Work, doing the same meaningless tasks over and over for a boss who controls your life. The only solace you get is from the strange visions of some poor quality, blurry, low-grade horror film played out on your irises at three in the morning. Watching the maid get her hand stabbed to the wall and her head chopped off by a crowd of ravenous zombies in Burial Ground. Watching a vagina open up in a man’s head as he is taken over by an alien in Goke: Bodysnatcher from Hell. Watching young lovers run down and mutilated by undead templars riding dead horses in Tombs of the Blind Dead. These dark, sometimes surreally campy, sometimes deliciously malevolent, visions keep you going through your banal and slowly crushing life. These films offer you something you can not find in your daytime life. A real transcendence. The grittiness, the sweaty flesh, the ramshackle sets, offer a vision of real life that makes the bigger budget mainstream films feel like lies, like purposeful deception. We are born into some rotten and fallen world. We grow and we change. We fuck and we strive. We wither and we die. And these films show this in a way that Hollywood never could. 

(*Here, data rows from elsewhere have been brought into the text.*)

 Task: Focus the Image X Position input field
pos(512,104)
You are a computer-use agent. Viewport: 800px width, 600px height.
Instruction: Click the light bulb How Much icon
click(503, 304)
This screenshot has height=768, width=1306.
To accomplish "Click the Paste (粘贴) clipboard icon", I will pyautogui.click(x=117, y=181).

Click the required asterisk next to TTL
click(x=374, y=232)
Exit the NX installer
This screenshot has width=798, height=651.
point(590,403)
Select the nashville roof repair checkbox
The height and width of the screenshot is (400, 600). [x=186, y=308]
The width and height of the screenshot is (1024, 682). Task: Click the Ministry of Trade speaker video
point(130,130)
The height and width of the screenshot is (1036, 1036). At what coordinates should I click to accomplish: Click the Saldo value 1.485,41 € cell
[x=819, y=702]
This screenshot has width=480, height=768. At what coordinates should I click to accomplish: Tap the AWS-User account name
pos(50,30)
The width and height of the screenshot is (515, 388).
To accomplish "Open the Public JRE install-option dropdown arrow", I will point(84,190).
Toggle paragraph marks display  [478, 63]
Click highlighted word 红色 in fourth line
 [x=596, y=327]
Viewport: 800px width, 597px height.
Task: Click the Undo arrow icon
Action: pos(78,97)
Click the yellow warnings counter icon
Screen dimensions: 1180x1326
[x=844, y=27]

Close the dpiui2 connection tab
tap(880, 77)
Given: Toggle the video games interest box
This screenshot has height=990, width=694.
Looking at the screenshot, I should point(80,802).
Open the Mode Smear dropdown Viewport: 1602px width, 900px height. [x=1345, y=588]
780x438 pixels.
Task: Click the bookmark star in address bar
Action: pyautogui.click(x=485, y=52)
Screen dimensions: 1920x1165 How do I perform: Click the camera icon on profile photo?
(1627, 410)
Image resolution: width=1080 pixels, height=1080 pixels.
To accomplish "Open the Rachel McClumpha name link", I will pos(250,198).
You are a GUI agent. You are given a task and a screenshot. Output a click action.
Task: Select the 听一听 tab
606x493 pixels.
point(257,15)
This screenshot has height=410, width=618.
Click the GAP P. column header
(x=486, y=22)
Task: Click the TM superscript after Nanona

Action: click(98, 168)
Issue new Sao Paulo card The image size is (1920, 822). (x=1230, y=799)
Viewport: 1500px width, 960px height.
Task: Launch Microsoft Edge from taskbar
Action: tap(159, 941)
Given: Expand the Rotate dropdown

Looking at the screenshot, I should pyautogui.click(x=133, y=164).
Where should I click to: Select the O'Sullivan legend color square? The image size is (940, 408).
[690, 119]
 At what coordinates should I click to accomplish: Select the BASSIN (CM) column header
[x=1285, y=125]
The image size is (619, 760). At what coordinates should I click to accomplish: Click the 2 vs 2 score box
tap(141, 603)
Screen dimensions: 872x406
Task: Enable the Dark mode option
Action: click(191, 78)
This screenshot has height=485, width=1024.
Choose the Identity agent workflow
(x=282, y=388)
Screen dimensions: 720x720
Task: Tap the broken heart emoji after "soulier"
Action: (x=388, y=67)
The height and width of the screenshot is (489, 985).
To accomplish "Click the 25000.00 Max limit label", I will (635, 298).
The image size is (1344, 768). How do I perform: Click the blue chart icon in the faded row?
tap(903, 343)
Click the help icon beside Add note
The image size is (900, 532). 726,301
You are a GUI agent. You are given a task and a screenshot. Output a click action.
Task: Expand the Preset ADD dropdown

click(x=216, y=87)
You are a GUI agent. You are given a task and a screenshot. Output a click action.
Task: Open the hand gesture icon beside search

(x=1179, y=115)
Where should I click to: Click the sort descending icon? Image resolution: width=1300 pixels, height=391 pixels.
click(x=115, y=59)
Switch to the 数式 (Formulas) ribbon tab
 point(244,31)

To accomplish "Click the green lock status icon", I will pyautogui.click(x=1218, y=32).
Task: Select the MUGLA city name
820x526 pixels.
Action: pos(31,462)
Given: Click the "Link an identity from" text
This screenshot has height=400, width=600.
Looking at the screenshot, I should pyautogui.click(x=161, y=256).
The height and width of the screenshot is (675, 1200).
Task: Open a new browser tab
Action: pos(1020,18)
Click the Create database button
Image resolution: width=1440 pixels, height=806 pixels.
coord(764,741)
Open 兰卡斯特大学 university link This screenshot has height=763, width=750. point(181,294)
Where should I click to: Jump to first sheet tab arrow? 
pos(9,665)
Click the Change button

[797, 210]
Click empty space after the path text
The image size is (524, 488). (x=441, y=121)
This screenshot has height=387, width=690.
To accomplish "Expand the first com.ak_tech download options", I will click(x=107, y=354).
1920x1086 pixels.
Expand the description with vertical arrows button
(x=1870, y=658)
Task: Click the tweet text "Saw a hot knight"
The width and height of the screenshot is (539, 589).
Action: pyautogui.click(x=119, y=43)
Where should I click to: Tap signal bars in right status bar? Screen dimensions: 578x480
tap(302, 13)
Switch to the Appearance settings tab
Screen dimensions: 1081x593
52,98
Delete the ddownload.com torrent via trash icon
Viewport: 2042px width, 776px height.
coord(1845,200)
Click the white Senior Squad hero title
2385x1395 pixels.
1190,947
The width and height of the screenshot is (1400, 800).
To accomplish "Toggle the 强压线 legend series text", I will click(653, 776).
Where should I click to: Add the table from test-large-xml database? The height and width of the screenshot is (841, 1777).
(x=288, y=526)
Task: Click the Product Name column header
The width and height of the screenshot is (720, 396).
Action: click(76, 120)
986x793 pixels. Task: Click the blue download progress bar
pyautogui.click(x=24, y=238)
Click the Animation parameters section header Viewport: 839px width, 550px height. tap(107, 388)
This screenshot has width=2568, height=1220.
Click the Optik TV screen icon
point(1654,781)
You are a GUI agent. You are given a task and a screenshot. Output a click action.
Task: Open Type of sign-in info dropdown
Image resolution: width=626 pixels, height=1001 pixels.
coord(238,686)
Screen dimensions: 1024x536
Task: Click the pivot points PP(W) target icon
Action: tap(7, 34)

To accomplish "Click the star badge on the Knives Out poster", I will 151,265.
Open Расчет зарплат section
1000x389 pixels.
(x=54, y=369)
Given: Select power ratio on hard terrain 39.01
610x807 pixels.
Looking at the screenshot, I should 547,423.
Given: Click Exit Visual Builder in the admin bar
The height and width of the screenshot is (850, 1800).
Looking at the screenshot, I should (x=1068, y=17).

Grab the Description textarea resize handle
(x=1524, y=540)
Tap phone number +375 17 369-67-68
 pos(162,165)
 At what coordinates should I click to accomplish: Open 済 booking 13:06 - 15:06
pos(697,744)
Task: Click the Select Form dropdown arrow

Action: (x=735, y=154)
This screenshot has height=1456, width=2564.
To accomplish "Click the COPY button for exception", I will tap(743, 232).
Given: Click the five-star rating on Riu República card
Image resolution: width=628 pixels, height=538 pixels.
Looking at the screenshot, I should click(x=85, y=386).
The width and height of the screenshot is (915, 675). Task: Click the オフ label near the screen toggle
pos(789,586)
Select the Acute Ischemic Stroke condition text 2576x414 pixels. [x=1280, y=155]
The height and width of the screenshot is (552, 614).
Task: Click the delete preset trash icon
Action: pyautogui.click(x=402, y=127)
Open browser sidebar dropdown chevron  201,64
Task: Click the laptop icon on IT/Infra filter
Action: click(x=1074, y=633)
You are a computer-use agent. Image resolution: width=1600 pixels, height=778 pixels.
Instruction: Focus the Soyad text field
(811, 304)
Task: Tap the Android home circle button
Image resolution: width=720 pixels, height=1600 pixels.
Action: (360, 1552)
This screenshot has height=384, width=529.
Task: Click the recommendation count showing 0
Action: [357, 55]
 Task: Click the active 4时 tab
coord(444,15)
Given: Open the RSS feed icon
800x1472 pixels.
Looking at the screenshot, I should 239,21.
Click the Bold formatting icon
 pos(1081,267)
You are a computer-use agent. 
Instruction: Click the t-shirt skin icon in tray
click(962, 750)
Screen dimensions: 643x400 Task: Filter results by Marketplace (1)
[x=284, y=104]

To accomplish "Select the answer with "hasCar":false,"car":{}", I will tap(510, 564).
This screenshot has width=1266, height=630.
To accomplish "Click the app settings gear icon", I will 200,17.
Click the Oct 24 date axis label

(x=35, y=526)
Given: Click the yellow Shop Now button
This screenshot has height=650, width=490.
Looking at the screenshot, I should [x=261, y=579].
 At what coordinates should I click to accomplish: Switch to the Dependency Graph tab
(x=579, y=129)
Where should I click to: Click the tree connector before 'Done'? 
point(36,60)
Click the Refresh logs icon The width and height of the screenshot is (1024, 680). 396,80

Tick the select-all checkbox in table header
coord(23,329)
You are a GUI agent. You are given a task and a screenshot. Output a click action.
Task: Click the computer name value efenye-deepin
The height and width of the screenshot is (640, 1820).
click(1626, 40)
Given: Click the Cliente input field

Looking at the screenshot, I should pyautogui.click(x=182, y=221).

            The characters who live to fuck. Debutantes and libertines walking straight into some abysmal nightmare. The strange creatures emerging from old forgotten graveyards, dark underground tunnels, unexplored islands, old abandoned gothic castles, among dozens of other locations. Creatures who are a mix of cheap makeup and ingenuous prosthetics. Like some ramshackle monster straight out of some deeply disturbing fever dream, they have a mix of the grimy and the surreal. And the naked flesh of the stars of the films, poked and prodded, stroked and inflamed. These films offer an intoxicating mix of occult mystery and sexual luridness. In Anthropophagus, set on a sweltering, sun-bleached island off the coast of Greece, we follow a group of tourists stalked and eaten by a maniac cannibal. The atmosphere is drenched in sweat, abandoned buildings, hidden catacombs, and a strange pulsing synth score. Anthropophagus is committed to pushing the limits of onscreen violence, offering sights that will shock and absolutely scar themselves in your psyche. In Nightmare City, hordes of atomic zombies burst out of airplanes, into television studios, through amusement parks. It is a film of an unrelenting madness, exploding out into the world. In Matango: Attack of the Mushroom People, mushroom monsters attack a group of shipwrecked survivors. Hallucinogenic terror and long past midnight camp humor converge into a singular viewing experience. There is something pleasurable in having your comfort levels pushed by these films, in the delicate scars they leave on you, the strange sights, and the weird ideas you return to again and again.

            The films unfold through the night. The night is quiet with everyone asleep. Just you and your stack of films. Sometimes wide awake soaking everything in, sometimes half asleep fading in and out through the movies, your dreams and the movie intertwining. Undead hordes descending on fleeing lovers, alien doppelgangers infiltrating a family home, a curse visited upon a town, creatures emerging from long-forgotten crypts, radioactive mutants invading an apartment complex. These are the visions you live for. In a world of disappointment and failure, these visions give you a reason to live. No one you talk to has any idea about the films you watch. They have never heard of them and they don’t care to. They yap on about movies sure, the boring big-budget action films and the oh so important dramas that they will forget about a month from now. But your films you will cherish for your entire life. You will watch and rewatch them. Learning every line, thinking about every camera angle, delving into every idea the film presents you with, memorizing each curve of flesh. Until they become a part of you.